Hadoop archives are special format archives. A Hadoop archive maps to a file system directory. A Hadoop archive always has a *.har extension. A Hadoop archive directory contains metadata (in the form of _index and _masterindex) and data (part-*) files. The _index file contains the name of the files that are part of the archive and the location within the part files.
How to create an archive?
Usage: hadoop archive -archiveName name <src>* <dest>
-archiveName is the name of the archive you would like to create. An example would be foo.har. The name should have a *.har extension. The inputs are file system pathnames which work as usual with regular expressions. The destination directory would contain the archive. Note that this is a Map/Reduce job that creates the archives. You would need a map reduce cluster to run this. The following is an example:
hadoop archive -archiveName foo.har /user/hadoop/dir1 /user/hadoop/dir2 /user/zoo/
In the above example /user/hadoop/dir1 and /user/hadoop/dir2 will be archived in the following file system directory -- /user/zoo/foo.har. The sources are not changed or removed when an archive is created.

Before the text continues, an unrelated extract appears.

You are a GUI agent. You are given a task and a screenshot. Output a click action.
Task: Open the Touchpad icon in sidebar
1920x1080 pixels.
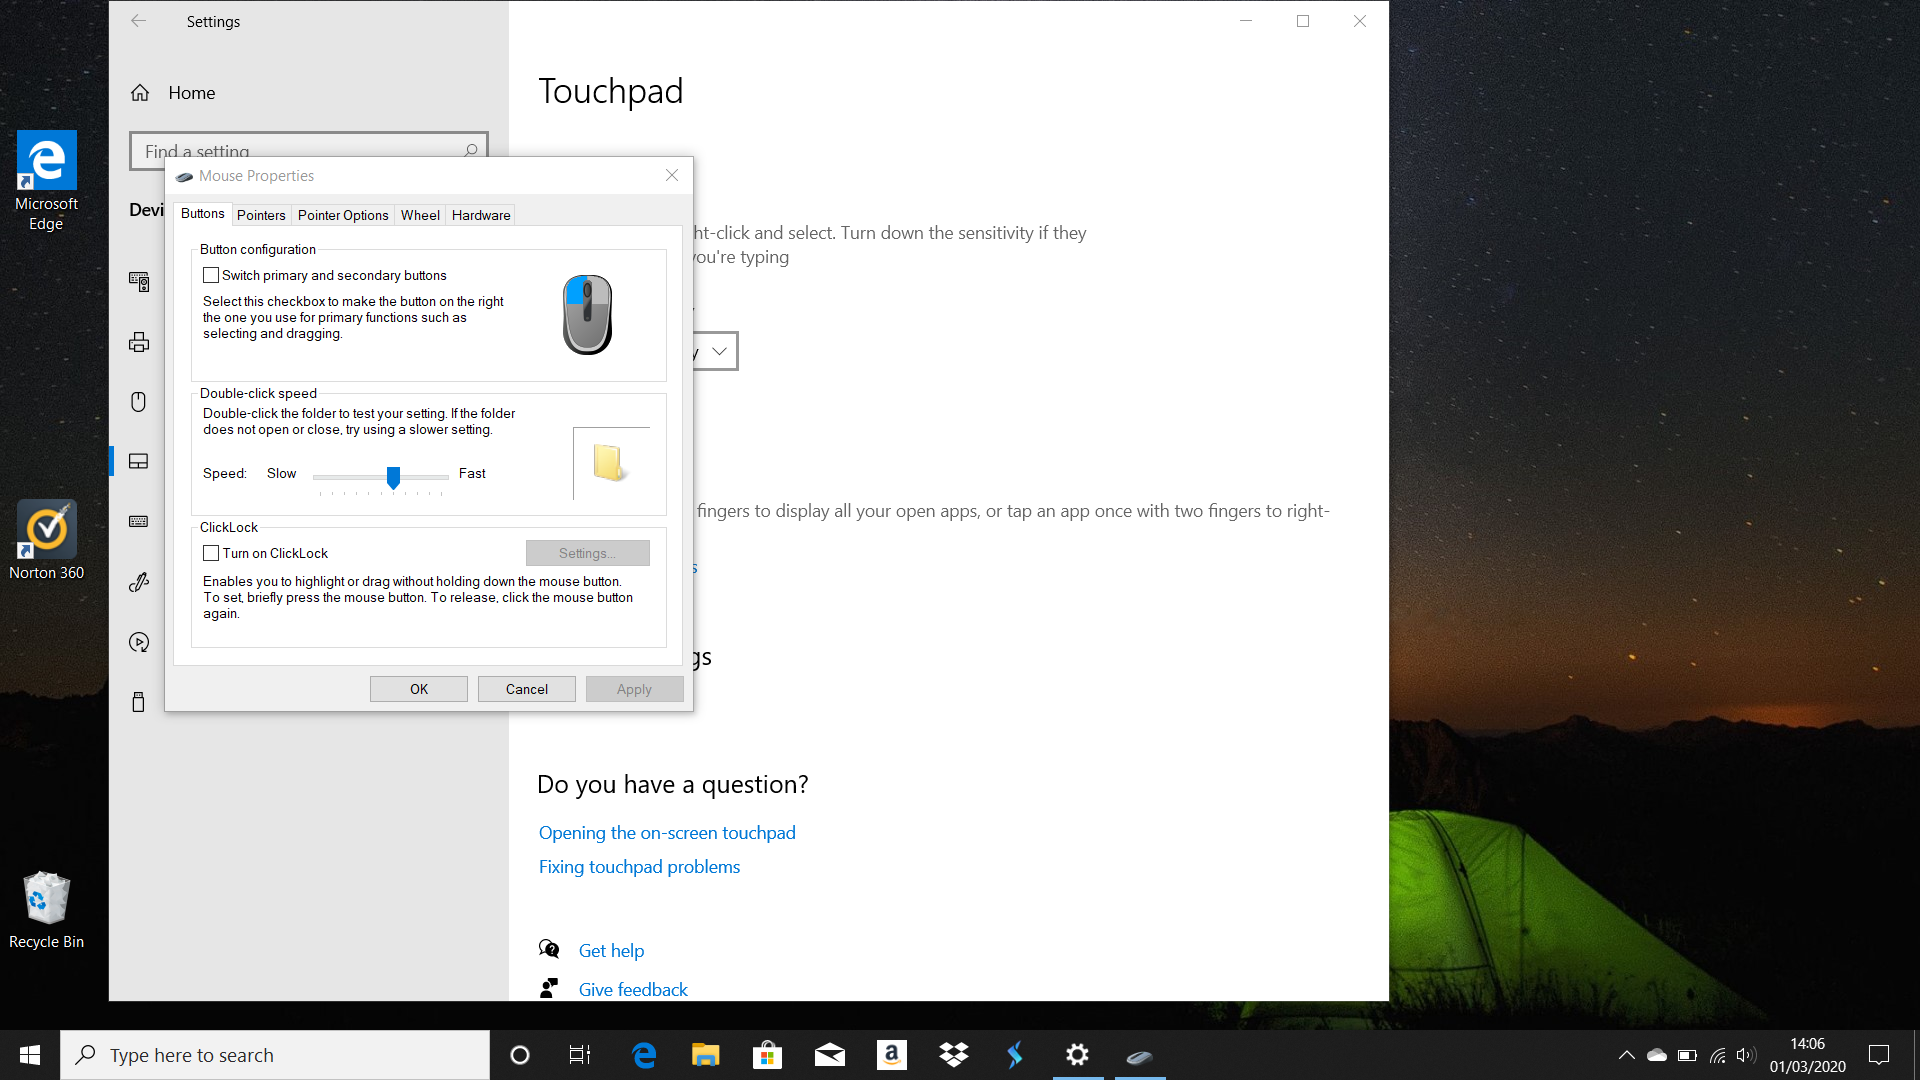point(138,461)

How to look up files in archives?
The archive exposes itself as a file system layer. So all the fs shell commands in the archives work but with a different URI. Also, note that archives are immutable. So, rename's, deletes and creates return an error. URI for Hadoop Archives is
har://scheme-hostname:port/archivepath/fileinarchive
If no scheme is provided it assumes the underlying filesystem. In that case the URI would look like
har:///archivepath/fileinarchive
Here is an example of archive. The input to the archives is /dir. The directory dir contains files filea, fileb. To archive /dir to /user/hadoop/foo.har, the command is
hadoop archive -archiveName foo.har /dir /user/hadoop
To get file listing for files in the created archive
hadoop dfs -lsr har:///user/hadoop/foo.har
To cat filea in archive -
hadoop dfs -cat har:///user/hadoop/foo.har/dir/filea